Um kafka cortado para o ministro

Das notícias de hoje:

“A livraria Leonardo da Vinci, do Rio de Janeiro, viralizou na internet com a foto de uma carta e um livro cortado, endereçados ao ministro Abraham Weintraub. A imagem exibe uma edição cortada do clássico “A Metamorfose”, de Franz Kafka, a quem o ministro se referiu como “Kafta”, confundindo o nome do escritor com um tradicional prato da cozinha árabe.

O livro aparece sem uma parte, em uma alusão aos cortes das verbas nas universidades federais. ‘Pedimos desculpas pelo corte de 25% no livro, mas a situação das livrarias brasileiras está difícil’”.

Então eu fiquei a imaginar como seriam os cortes em A Metamorfose para o senhor da educação de Bolsonaro. E foram surgindo estes:

“Quando certa manhã Gregor Samsa acordou de sonhos intranquilos, encontrou-se em sua cama metamorfoseado num inseto monstruoso. Estava deitado sobre suas costas duras como couraçae, ao levantar um pouco a cabeça, viu seu ventre abaulado, marrom, dividido por nervuras arqueadas, no topo do qual a coberta, prestes a deslizar de vez, ainda mal se sustinha. Suas numerosas pernas, lastimavelmente finas em comparação com o volume do resto do corpo, tremulavam desamparadas diante dos seus olhos. – O que aconteceu comigo? – pensou”.

Corta!

“- Que tal se eu conti¬nu¬as¬se¬ dormin¬do¬ mais um pouco e esquecesse todas essas tolices? – pensou”

Corta!

“- Ele não está bem – disse a mãe ao gerente quando o pai ainda falava junto à porta. – Ele não está bem, acredite em mim, senhor gerente. Senão como Gregor perderia um trem?”

Corta!

“- Você precisa ir imediatamente ao médico. Gregor está doente. Vá correndo ao médico. Você ouviu Gregor falar, agora?

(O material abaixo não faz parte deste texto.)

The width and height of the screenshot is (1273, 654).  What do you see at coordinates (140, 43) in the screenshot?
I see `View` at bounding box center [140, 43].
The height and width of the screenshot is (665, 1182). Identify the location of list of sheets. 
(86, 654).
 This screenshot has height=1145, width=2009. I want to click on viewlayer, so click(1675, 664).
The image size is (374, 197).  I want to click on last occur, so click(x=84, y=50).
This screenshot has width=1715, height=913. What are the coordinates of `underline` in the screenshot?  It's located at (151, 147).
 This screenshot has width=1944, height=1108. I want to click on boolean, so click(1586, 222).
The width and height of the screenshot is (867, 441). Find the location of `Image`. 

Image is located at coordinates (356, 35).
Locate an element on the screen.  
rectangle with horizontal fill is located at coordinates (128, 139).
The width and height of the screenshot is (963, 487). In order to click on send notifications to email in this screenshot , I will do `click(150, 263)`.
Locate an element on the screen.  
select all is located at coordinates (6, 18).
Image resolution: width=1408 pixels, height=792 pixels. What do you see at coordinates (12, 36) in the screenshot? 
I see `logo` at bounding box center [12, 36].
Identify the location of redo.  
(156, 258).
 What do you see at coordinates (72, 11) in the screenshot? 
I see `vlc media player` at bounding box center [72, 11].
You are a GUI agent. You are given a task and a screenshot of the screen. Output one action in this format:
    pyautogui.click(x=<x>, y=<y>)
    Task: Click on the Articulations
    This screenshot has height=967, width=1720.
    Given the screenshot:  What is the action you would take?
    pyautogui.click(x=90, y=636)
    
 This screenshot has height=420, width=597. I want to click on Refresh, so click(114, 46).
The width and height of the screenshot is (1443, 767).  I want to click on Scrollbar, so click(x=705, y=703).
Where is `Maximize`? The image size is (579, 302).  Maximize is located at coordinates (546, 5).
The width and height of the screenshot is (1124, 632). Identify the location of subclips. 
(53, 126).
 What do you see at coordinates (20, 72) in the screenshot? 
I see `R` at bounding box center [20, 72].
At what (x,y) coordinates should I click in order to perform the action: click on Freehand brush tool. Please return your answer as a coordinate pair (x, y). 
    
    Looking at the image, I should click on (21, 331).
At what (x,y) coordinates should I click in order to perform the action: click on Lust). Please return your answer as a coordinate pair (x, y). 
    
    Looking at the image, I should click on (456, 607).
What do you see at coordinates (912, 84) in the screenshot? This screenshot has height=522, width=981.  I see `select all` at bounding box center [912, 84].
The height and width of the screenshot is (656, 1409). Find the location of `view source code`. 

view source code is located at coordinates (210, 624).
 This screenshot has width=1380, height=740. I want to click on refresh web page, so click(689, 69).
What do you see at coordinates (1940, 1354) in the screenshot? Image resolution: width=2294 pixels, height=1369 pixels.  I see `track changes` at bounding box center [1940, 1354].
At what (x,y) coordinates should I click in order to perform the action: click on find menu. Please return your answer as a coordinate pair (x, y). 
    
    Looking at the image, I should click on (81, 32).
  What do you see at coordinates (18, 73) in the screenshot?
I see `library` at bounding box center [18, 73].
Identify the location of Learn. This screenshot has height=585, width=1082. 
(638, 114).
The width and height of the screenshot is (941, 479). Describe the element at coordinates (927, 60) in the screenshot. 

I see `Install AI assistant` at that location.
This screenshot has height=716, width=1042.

– Era uma voz de animal¬ – disse¬ o geren¬te,¬ em voz sensivelmente mais baixa, comparada com os gri¬tos da mãe”

Corta!

“Não quero pronunciar o nome do meu irmão perto desse monstro. Por isso digo apenas o seguinte: precisamos nos livrar dele”.

Corta!

“Nesse momento, alguma coisa passou voando perto dele. Era uma maçã. A segunda passou voando logo em seguida por ele. Gregor ficou paralisado de susto. Continuar correndo era inútil, porque o pai tinha decidido bombardeá-lo”.

Corta!

“- Ele tem de ir embora – gritou a irmã de Gregor. – É a única solução, pai. Tem é de tirar da cabeça a ideia de que aquilo é o Gregor. A causa de todos os nossos problemas é precisamente termos acreditado nisso durante demasiado tempo. Como pode aquilo ser o Gregor?”

Corta!

“- Vejam só como ele estava magro. Há tanto tempo que não comia! Quando se ia buscar à comida, estava exatamente como quando se tinha posto no quarto. – Efetivamente o corpo de Gregor apresentava-se espalmado e seco, agora que se podia ver de perto e sem estar apoiado nas patas”.

Corta!

E corta e corta. O leitor já vê que se alguém corta o começo do livro, que conta o dia em que Gregor se acorda transformado em inseto, já não existe mais livro. E se a esse corte, “contingenciamento”, se acrescentam outros, de tantos cortes A Metamorfose perde completamente o significado.

Pois existem cortes que prejudicam todo o resto. Há mutilações que fazem uma obra perder em absoluto o seu sentido. Mas assim não é também com as universidades? Se cortamos as verbas para pesquisa, cursos de ciências humanas (como se toda ciência não fosse humana), se os estudantes e professores e funcionários deixam de usar o banheiro, durante as aulas ninguém urina ou defeca! Se não há mais vigilantes contra o roubo, se a luz foi cortada, se não tem nem mais água, a pergunta é com toda educação:

Que porra é essa que Bolsonaro chama de universidade?

Para esse sinistro da educação, arrancar 25 ou 100 por cento não faz qualquer diferença. Assim como fez, verbo e substantivo, nos cortes das universidades. Kafka, kafta, educação para ele tanto faz. Mas o Brasil já acordou contra esse Ministro Fez, o substantivo singular que virou adjetivo.